→ What you have to do: Copy the data line for line, starting with the line that contains "Task: Open historical imagery time-lapse tool" and going on through the line that contains "click(x=458, y=372)".

→ Material for the task:
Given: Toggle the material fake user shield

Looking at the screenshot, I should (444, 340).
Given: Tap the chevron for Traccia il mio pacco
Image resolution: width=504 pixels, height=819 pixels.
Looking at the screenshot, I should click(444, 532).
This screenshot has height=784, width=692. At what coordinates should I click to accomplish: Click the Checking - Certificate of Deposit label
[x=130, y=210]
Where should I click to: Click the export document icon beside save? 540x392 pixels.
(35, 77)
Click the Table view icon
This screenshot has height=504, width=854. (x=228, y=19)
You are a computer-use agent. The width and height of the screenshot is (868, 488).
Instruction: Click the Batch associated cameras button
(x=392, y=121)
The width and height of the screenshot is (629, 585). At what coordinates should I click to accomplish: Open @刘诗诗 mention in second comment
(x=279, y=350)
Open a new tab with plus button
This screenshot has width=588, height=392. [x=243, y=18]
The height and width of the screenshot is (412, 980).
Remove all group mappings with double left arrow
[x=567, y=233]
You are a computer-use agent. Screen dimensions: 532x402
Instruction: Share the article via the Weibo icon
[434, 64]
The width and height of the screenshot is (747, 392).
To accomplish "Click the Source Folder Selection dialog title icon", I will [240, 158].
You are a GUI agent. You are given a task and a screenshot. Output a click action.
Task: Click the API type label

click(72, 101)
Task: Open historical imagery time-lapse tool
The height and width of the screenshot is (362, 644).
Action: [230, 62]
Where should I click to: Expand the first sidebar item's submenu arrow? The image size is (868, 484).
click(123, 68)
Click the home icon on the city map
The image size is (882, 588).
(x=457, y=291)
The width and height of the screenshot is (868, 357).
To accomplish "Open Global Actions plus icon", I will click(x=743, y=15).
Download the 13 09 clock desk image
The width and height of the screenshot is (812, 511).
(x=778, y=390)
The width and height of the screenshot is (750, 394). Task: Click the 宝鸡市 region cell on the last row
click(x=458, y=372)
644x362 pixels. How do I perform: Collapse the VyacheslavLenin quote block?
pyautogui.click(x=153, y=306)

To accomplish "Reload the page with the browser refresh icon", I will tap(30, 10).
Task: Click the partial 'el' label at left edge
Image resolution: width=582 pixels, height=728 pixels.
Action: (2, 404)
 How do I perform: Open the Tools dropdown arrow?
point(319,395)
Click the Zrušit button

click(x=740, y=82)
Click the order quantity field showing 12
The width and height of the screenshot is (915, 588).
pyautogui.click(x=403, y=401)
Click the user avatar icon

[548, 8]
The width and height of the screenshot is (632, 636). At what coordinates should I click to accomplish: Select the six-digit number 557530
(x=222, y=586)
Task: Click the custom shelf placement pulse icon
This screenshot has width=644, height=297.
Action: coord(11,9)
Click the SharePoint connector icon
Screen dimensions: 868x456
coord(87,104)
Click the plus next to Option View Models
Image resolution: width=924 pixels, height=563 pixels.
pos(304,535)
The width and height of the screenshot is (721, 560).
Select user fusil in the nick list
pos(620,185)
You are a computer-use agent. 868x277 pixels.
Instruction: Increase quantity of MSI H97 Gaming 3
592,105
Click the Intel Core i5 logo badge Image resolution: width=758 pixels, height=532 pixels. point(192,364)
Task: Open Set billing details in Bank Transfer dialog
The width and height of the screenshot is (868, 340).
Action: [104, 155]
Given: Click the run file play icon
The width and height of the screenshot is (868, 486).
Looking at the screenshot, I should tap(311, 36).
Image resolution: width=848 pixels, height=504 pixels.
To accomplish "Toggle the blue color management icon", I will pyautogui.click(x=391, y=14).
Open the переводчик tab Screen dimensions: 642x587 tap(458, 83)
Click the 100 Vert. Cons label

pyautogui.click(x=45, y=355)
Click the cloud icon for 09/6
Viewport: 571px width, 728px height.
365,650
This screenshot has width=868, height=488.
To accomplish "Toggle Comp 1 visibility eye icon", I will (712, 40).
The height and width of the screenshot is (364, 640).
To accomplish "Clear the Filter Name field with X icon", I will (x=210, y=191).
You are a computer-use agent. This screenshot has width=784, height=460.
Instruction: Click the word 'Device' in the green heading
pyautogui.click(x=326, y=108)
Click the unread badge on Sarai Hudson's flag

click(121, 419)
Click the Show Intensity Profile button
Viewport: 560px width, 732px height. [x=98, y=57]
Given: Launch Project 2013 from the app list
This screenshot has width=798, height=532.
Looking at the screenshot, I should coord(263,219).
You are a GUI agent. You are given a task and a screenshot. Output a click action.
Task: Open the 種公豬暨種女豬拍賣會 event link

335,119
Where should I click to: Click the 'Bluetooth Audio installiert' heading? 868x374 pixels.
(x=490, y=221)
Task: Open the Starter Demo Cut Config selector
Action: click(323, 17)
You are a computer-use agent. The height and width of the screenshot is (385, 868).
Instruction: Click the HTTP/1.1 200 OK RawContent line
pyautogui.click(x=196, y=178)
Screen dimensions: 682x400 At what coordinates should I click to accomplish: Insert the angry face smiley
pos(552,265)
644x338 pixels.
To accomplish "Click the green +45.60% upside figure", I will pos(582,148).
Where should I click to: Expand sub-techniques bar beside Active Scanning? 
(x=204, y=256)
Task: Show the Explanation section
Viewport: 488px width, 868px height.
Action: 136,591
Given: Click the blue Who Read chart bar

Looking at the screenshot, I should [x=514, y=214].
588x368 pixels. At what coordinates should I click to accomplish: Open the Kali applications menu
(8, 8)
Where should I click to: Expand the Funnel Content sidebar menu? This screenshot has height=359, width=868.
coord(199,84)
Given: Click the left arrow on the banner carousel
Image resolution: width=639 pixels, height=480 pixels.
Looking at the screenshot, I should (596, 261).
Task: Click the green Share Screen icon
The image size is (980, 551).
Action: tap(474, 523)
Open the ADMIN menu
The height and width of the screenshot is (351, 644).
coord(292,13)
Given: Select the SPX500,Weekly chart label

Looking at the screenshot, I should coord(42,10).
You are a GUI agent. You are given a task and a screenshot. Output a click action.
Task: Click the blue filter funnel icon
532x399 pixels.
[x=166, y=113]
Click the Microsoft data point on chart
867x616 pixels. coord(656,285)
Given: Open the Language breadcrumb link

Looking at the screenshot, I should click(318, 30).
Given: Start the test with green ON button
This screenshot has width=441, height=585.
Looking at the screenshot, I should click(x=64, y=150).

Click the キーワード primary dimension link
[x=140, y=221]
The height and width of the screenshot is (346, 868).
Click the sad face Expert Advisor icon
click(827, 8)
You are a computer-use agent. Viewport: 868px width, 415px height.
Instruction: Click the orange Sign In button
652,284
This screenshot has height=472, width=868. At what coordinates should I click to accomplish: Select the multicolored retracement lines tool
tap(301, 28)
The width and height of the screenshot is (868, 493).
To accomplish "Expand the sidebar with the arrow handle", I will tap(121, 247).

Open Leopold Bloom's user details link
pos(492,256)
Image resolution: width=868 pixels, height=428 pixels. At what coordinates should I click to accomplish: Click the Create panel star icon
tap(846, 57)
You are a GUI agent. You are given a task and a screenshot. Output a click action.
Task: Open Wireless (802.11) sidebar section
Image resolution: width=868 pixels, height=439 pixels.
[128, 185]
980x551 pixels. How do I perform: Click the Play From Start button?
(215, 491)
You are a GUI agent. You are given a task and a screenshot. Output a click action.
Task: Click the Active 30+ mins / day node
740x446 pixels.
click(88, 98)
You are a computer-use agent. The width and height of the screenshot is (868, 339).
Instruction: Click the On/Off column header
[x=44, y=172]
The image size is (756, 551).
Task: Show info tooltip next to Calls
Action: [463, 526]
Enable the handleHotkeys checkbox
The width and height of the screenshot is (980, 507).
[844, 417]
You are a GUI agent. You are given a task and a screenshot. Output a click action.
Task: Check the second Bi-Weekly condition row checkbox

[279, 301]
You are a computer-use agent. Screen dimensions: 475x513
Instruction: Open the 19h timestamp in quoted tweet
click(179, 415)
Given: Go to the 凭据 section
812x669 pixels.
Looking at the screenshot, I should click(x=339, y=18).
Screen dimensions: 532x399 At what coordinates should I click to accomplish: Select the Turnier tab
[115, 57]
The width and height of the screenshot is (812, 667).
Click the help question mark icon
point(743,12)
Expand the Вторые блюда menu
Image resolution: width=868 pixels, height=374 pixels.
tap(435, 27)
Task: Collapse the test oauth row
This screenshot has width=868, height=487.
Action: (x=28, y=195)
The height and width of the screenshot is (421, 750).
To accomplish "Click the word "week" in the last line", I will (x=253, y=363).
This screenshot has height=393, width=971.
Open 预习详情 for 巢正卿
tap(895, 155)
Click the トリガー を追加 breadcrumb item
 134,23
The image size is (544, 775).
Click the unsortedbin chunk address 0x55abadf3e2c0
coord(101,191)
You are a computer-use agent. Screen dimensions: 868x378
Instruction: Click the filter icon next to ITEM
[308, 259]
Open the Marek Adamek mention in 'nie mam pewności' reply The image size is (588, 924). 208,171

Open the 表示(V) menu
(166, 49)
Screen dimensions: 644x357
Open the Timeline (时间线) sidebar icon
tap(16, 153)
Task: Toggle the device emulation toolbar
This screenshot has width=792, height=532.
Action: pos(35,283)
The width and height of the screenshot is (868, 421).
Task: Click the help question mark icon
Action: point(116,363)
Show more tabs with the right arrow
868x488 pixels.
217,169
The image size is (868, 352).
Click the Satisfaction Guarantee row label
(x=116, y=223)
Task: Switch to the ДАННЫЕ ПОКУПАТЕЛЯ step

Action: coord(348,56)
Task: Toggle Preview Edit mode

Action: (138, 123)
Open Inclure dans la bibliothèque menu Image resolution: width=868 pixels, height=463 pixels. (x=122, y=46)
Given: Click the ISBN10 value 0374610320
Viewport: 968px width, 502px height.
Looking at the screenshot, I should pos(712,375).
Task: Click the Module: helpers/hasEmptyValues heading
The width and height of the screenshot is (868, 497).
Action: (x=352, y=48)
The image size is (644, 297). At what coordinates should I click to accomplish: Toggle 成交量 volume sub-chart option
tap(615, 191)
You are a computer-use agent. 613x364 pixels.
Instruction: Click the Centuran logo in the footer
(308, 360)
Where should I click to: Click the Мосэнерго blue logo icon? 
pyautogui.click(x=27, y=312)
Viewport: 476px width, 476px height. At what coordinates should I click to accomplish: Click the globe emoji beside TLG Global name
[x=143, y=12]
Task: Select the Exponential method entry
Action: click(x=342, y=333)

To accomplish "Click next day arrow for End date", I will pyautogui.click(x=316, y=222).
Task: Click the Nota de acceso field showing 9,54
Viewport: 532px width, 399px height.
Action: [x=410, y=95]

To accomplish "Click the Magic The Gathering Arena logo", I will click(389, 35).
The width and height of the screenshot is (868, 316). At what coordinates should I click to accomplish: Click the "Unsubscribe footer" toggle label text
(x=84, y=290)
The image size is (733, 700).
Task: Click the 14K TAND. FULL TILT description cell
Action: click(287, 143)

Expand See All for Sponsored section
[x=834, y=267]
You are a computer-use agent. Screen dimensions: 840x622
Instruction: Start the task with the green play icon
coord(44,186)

→ Problem solution:
Task: Open historical imagery time-lapse tool
The height and width of the screenshot is (362, 644).
Action: [230, 62]
Where should I click to: Expand the first sidebar item's submenu arrow? The image size is (868, 484).
click(123, 68)
Click the home icon on the city map
The image size is (882, 588).
(x=457, y=291)
The width and height of the screenshot is (868, 357).
To accomplish "Open Global Actions plus icon", I will click(x=743, y=15).
Download the 13 09 clock desk image
The width and height of the screenshot is (812, 511).
(x=778, y=390)
The width and height of the screenshot is (750, 394). Task: Click the 宝鸡市 region cell on the last row
click(x=458, y=372)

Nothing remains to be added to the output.